Nor is it clear whether it is a new option to specialize on a particular prey — as sea otters now do. The last time sea otters were this high was during the height of the fur trade, and there was no modern study of marine ecology.

In other words, no one has ever seen Monterey Bay alive when it was close to its carrying capacity for otters — at least, until now.

One thing, however, is clear from the research: whether it’s a new behavior or not, an aquatic dog’s ability to exploit new resources can mean the difference between life and death as competition increases for their -favorite resources.

Female sea otters are prone to tool use

That’s especially true for female sea otters — which scientists have found to be particularly prone to tool use.

“Females have a weaker biting ability, so they are not able to open harder or larger prey items,” Law said.

Using tools “really allows them to access these larger, harder prey items that they might not be able to access otherwise by sticking alone.”

That’s important because sea otter women are the ones who have to carry, nurse and raise the next generation.

This is a long and energetically demanding process that only comes to an end when the cubs have learned to forage for themselves – which often includes adopting whatever tool-use strategy their mother uses.

“Anything that increases feeding efficiency will help these otters survive as well as raise pups until they’re ready to leave,” Law said.

This gender difference in tool use is not unique to otters. Female chimpanzees, chimps and dolphins tend to use tools more often than their male counterparts.

Sea otters are seen together along the Elkhorn Slough in Moss Landing, California on March 26, 2018. (AP Photo/Eric Risberg)

By using tools, female otters were able to break open prey that was twice as hard as they would otherwise be able to break, the researchers found.

For males, tool use does not necessarily open up new resources: their hard jaws can unaidedly break open snails or clams.

But it saves their teeth. Both male and female water dogs caused less tooth damage when they used rocks, boats or bottles as anvils to open their clams or crabs – which meant fewer cracked teeth and ultimately a longer life.

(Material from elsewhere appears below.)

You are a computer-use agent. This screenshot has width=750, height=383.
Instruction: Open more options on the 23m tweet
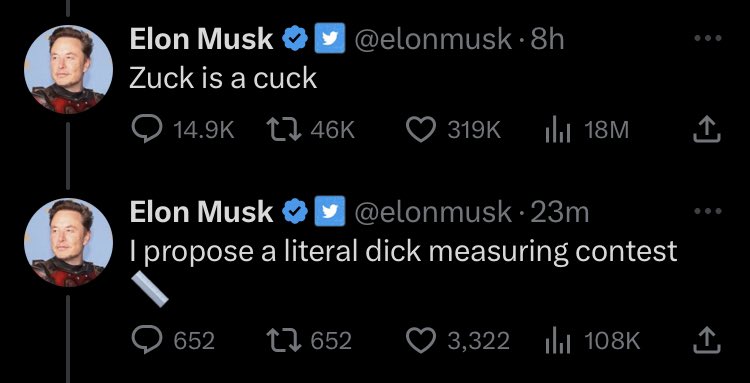pos(707,211)
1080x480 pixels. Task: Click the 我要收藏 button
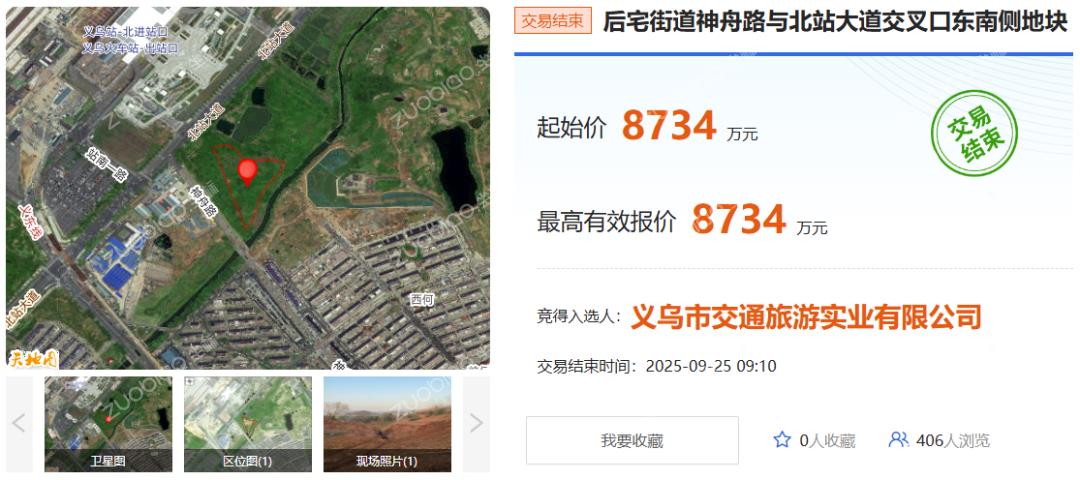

This adds otters to a “growing list of exemplar species” that use tools to minimize injury when hunting – such as birds that drop prey with hard shells from a height to break it, or dolphins that use sponges as gloves to protect their hunting. chunks as he pulled bottom-dwelling fish out of the sand.

In broad terms, Tinker said, the water dogs’ recovery, and their surprising changes in behavior, may have lessons for the vast stretches of coast in California and Oregon where they have not yet recovered.

In those areas, “their ecosystem functions are still absent,” Tinker said.

“But as we look at future environmental change and the need to build resilience in coastal ecosystems – we think sea otters can be an important part of that.”